It woke me out of a dead sleep, the garage door opening at 5:30 a.m. No one goes out that early, I thought. I rolled over and went back to sleep. I was wrong.
I was visiting my daughter in Ohio. She typically heads to work by 7 a.m. When I finally made it downstairs, my son-in-law greeted me.
“Did Elisa leave early?” I asked. “Yeah, someone called off work, so she went in to cover for her,” he responded. And then he opened the back door and headed to Columbus for a meeting.
Just the night before, all three of us were talking — OK, I was doing most of it — about how they work a lot of hours and don’t seem to enjoy their time off, let alone take any. “There is such a thing as work-life balance,” I said. “You all need to find it.”
Alone that morning, I thought, “Why didn’t they listen?” I think it boils down to their upbringing.
Different view of work
As my son-in-law says, those raised rural learn “to play hurt.” It doesn’t matter if the cold, winter wind is biting your face — you feed. It doesn’t matter if you have mono — you enter the show ring (true story of my girl). And it doesn’t matter if you have a broken ankle — you find a boot and get in the tractor.
Now as adults, they use the same mentality at their jobs. It doesn’t matter if it is snowing — you make a sales call. It doesn’t matter if it’s not your start time — you go in early. It doesn’t matter if you don’t feel well — you do your job.

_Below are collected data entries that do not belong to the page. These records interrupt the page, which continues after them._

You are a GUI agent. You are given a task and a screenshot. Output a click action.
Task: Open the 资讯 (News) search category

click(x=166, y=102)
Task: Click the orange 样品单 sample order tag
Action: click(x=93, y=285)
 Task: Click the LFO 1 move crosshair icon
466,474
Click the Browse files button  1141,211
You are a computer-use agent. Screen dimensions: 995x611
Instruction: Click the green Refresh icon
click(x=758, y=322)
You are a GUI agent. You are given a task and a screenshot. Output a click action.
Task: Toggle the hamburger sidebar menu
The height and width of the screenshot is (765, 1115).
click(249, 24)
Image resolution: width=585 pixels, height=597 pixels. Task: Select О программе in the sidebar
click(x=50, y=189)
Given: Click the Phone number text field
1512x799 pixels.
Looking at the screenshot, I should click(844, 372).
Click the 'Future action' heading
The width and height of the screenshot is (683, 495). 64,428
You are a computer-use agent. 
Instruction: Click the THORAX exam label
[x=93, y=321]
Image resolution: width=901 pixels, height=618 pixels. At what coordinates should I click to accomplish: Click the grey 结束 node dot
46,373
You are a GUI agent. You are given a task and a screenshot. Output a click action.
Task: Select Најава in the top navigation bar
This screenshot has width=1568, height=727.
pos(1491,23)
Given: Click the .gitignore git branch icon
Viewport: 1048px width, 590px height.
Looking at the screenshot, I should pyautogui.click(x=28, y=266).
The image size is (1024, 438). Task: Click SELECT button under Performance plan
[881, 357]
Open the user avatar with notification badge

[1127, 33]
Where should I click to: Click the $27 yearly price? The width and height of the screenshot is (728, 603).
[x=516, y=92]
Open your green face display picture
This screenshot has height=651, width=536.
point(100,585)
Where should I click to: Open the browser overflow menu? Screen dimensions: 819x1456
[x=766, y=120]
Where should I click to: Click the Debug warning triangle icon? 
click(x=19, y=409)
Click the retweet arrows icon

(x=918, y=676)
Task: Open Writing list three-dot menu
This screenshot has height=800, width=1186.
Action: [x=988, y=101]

But for the most part, the “real world" does not work that way. My concern is we teach solid work ethic to our children, then they engage in a world where others, well, are not raised with the same values.
People call off “sick” for the day, only to post to Instagram about an evening spent in a restaurant with margaritas. A few snowflakes fly, and it’s a personal day for “safety reasons.” Having a foot in a cast requires management to reserve them a spot nearest the office door. There just seems to be less commitment to work.
In an Inc. article titled "This Is Why Millennials Care so Much About Work-Life Balance," the author shared that, “For many millennials, success is having control over how and when they work and accumulating various life experiences.”
The article stated that 16.8% look for a job that offers good work-life balance, 11% for flexibility and only 13% for upward mobility. He ends with, “To effectively engage and retain millennials, create more work-life harmony.”
So, are we in agriculture putting too much emphasis on work? Will we lose millennial farmers because we had too narrow of a focus?
Don’t get me wrong, work is good. Work is necessary. Work is a commitment. But life outside of work should happen. Life off the farm should happen.
We do not get a pass for “working together” as a way to promote “family time.” No, there needs to be more. If we are to retain that next generation of farmers, we need to start early and change our tactics.
So, for every fair your kids fit their animals for a livestock show, include time for carnival rides. After a long Saturday of doing chores, load up the truck and head to town for ice cream. Take time to attend a community festival together. Volunteer as a family at a charity or your church. We need to show them balance.
Later that evening, after my daughter went to bed, my son-in-law was once again headed out, this time for an overnight trip to Pennsylvania. I sat at the kitchen counter typing away on my laptop. He gently leaned down and tapped the counter. I looked up.
“Hey,” he said. “Do we need to talk about that work-life balance thing?” Busted.
No matter how old our kids get, they are still listening and watching. Apparently, I need to do better at modeling my own mantra.